Abstract
Purpose :
To identify environmental risk factors associated with the development of concurrent involutional lower lid entropion and upper lid ptosis.
Methods :
After receiving institutional review board approval from Rhode Island Hospital, we reviewed the medical records of patients referred to three oculoplastic surgeons for evaluation of involutional entropion from January 2009 to Januarry 2014. We exckuded oatuebts with previous eyelid or intraocular surgery, trauma, and thyroid eye disease. We collected patient's age, gender, ethnicity, medical comorbidities, smoking history, alcohol use, and the marginal distance reflex (MRD1). Visually significant ptosis was 2 millimeters (mm) or less. We analyzed the data using chi-square test, t-test, and the factorial generalized estimating equation (p< 0.05).
Results :
There were 181 records that met our inclusion criteria; 56 patients were exclided; 125 were entered into the study.

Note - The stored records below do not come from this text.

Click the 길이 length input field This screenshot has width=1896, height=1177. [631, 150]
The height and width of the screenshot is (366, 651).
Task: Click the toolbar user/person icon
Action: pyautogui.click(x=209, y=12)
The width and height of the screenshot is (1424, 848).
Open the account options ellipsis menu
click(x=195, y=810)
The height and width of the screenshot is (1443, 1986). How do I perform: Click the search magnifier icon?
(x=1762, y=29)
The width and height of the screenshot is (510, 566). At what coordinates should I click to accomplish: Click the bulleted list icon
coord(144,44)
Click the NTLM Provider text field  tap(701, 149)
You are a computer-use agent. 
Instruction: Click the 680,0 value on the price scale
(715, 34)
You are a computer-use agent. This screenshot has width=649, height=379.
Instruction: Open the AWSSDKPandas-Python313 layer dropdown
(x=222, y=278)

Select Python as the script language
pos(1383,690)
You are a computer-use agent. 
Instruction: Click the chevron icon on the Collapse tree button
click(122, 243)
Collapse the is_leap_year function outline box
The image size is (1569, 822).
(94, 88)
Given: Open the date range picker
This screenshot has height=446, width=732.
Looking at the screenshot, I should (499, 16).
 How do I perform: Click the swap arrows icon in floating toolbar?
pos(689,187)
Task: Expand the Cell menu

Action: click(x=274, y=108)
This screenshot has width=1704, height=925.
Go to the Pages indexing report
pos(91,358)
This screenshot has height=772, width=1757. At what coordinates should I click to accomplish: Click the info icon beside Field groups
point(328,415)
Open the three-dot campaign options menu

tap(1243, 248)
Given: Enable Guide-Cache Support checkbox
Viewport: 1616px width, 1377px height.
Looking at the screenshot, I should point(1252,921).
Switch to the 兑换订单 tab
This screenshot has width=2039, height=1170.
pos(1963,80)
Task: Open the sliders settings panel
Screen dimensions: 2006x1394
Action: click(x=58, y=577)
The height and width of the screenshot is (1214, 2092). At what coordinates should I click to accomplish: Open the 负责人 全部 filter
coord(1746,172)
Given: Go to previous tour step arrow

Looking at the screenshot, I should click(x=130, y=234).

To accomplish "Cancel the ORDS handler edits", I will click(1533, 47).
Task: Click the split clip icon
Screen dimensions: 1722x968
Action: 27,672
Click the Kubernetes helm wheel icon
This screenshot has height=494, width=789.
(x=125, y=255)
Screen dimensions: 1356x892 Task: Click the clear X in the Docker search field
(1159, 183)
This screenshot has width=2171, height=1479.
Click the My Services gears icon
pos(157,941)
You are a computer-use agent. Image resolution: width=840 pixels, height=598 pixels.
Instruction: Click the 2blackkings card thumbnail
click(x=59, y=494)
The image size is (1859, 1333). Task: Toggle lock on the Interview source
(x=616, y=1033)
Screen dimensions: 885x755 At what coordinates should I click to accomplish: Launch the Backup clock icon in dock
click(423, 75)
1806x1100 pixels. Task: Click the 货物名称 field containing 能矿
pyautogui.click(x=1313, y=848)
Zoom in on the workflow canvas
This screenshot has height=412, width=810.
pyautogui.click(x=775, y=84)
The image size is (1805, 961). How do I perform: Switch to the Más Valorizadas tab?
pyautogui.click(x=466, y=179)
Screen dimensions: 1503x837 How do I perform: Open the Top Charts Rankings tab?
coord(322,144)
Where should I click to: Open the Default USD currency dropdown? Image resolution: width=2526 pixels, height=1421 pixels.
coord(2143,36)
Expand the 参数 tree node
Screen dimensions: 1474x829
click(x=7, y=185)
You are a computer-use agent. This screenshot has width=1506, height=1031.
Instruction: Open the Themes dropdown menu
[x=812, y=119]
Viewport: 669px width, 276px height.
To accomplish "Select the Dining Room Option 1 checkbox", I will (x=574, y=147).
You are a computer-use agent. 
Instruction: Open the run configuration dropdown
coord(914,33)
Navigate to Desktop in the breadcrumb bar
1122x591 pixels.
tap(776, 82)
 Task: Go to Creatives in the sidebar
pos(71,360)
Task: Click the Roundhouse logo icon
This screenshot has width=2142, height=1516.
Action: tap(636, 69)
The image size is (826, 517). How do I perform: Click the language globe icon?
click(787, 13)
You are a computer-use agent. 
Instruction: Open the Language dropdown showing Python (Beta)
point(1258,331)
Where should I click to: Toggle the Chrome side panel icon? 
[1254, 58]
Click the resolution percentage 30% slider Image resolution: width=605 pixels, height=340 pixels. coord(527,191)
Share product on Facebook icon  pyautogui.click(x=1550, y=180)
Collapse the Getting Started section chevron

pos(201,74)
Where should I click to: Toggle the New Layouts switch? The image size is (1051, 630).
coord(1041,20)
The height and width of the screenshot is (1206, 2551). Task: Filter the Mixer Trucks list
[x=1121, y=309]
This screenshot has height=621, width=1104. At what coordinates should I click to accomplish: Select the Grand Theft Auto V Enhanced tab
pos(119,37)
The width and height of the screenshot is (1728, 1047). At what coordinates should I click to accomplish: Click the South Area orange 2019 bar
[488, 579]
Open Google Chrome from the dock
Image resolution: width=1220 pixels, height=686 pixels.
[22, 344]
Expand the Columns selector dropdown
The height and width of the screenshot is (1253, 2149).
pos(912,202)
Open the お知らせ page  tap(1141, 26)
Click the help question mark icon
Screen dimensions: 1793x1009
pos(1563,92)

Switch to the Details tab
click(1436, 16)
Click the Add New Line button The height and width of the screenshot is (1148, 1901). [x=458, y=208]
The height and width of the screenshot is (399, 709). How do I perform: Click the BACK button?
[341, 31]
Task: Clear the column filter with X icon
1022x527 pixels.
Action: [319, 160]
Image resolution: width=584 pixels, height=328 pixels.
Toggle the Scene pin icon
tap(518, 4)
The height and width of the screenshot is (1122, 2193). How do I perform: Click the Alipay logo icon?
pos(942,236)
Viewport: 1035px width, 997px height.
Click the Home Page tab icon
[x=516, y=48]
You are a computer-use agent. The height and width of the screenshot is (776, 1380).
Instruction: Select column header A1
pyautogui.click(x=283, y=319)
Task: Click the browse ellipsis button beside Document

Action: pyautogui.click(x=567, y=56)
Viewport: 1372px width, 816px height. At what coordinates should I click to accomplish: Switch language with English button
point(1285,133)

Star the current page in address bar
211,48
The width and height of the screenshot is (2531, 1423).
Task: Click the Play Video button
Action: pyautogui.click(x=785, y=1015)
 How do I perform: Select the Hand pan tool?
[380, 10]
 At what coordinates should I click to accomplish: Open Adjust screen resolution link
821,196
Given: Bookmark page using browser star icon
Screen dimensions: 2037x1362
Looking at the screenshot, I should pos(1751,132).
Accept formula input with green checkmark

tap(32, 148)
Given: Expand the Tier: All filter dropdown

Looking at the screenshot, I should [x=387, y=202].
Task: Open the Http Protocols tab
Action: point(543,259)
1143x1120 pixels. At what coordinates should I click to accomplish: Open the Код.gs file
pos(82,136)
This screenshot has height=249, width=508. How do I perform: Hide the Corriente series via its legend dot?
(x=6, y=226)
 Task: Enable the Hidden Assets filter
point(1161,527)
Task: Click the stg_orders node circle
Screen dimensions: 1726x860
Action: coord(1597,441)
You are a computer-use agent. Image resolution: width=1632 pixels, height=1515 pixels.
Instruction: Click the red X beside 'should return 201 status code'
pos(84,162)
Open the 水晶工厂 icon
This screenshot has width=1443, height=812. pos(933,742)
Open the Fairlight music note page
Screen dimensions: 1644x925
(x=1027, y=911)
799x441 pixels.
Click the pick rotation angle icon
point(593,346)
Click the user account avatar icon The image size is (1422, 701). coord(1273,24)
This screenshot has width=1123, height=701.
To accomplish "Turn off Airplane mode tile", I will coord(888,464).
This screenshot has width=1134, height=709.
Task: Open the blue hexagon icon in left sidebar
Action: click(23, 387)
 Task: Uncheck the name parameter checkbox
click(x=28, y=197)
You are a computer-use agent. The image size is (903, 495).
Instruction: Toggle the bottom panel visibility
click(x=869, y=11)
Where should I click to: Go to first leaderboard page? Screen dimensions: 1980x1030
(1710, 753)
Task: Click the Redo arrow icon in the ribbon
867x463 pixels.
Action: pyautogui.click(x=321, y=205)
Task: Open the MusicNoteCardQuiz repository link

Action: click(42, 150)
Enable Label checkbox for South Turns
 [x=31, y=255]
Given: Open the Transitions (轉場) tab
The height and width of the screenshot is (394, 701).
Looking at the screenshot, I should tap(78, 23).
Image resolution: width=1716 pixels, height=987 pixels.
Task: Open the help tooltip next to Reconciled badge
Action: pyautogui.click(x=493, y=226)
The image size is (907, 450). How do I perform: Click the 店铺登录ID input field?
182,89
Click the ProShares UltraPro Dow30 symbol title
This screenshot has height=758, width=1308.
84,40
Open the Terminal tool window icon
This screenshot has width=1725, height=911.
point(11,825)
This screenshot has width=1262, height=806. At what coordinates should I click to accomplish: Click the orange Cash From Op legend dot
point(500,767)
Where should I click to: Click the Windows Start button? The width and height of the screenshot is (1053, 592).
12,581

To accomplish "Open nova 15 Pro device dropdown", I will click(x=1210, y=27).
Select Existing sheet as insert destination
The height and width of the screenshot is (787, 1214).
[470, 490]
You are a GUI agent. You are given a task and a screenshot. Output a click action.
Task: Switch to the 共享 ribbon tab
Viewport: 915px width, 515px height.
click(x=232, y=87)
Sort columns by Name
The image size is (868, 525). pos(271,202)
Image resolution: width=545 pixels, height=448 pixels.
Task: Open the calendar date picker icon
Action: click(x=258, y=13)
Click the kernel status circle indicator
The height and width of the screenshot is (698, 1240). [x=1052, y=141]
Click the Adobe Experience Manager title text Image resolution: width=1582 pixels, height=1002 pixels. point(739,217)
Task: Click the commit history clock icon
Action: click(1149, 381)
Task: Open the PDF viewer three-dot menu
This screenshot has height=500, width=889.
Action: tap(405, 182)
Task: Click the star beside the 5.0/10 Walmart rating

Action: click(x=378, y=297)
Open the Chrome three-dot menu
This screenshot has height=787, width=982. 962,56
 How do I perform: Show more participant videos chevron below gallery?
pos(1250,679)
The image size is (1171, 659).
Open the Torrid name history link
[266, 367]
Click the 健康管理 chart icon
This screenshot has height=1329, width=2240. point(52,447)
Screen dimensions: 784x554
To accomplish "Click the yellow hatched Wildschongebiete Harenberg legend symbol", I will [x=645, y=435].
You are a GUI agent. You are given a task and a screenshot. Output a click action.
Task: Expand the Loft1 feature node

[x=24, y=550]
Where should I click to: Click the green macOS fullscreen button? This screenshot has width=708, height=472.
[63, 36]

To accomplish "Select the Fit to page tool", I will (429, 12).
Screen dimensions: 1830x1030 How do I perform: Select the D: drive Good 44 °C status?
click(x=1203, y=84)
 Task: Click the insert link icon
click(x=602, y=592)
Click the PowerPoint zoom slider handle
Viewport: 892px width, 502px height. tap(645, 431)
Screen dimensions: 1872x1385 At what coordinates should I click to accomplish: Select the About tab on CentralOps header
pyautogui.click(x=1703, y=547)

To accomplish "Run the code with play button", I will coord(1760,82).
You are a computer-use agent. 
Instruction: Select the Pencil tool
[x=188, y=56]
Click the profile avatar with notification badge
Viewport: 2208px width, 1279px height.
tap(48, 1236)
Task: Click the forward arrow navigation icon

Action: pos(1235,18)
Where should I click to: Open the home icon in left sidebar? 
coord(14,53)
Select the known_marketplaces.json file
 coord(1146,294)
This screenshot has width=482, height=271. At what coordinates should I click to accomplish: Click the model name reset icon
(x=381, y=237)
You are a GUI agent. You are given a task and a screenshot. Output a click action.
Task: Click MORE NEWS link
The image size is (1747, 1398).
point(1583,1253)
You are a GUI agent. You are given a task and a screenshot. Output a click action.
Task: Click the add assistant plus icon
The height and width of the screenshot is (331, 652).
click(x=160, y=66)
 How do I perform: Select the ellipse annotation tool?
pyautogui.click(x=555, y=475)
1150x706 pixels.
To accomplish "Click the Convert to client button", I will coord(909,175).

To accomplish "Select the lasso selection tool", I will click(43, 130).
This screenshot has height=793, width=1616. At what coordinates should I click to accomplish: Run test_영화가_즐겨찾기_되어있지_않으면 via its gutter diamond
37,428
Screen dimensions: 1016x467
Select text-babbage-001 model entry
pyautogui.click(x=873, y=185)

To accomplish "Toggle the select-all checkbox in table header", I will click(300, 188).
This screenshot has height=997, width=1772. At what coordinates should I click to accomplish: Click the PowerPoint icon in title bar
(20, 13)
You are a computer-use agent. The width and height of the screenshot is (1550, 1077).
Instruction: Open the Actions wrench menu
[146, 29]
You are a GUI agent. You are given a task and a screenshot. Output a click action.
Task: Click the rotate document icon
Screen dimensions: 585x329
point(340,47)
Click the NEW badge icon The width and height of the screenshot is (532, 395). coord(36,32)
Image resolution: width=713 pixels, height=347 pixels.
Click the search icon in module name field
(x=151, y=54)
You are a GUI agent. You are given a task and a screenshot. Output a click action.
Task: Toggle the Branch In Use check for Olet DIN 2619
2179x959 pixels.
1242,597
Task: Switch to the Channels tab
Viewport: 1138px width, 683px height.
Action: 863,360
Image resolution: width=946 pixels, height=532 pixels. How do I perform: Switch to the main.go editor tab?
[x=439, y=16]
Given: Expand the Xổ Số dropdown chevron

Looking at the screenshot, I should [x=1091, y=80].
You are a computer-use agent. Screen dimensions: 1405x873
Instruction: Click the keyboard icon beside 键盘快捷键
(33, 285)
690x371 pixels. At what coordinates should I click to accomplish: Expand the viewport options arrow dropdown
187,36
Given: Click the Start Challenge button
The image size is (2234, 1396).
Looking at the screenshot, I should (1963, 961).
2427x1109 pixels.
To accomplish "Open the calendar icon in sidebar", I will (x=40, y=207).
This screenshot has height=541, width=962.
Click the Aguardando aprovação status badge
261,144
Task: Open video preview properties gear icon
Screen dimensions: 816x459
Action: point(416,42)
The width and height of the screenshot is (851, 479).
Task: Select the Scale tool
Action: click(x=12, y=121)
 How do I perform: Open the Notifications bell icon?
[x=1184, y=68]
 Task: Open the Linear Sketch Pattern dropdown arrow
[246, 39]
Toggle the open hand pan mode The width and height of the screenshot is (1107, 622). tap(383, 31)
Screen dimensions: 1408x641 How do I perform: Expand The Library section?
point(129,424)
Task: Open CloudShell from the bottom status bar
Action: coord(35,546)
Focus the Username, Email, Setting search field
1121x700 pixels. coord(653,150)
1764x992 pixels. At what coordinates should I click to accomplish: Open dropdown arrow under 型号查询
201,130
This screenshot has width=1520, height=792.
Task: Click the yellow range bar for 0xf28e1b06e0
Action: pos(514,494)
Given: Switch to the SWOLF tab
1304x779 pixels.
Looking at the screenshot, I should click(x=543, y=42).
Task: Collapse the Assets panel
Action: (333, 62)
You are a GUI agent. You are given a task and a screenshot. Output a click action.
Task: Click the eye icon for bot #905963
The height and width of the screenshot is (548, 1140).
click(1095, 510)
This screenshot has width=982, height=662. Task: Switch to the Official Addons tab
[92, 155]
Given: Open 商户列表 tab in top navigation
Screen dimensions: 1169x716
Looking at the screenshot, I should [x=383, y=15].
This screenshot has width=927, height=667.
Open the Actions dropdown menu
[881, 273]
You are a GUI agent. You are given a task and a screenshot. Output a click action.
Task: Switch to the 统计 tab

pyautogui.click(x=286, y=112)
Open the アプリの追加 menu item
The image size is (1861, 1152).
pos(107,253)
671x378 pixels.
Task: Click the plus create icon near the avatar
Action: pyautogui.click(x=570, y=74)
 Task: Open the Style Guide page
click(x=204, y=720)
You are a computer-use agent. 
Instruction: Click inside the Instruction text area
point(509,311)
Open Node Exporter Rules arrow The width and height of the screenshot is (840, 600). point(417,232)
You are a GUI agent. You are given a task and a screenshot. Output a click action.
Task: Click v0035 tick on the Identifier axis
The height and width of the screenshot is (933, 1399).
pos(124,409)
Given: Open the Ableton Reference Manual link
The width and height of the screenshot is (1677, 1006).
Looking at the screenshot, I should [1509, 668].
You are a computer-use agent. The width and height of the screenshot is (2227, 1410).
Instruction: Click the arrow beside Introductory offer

The prevalence of ptosis and involutional entropion was 30.6% (38); 18 (15%) patients had never used tobacco, 37 (29.7%) patients reported tobacco use (p<0.05); 27 (22%) reported alcohol use and 28 (23%) reported no alcohol use (p=0.9332). The mean MRD1 in patients that reported neither alcohol nor tobacco use was 1.8 mm (p<0.05). The mean MRD1 in patients that reported alcohol use was 2.9 mm (p< 0.05); the mean MRD1 in patients that reported tobacco use was 0.9 mm (p<0.05), which was visually significant ptosis. The mean MRD1 for patients that reported both tobacco and alcohol use was 1.3 mm (p< 0.05).
Conclusions :
Smoking may play a role in the development of concurrent involutional lower lid entropion and upper lid ptosis.
This is an abstract that was submitted for the 2016 ARVO Annual Meeting, held in Seattle, Wash., May 1-5, 2016.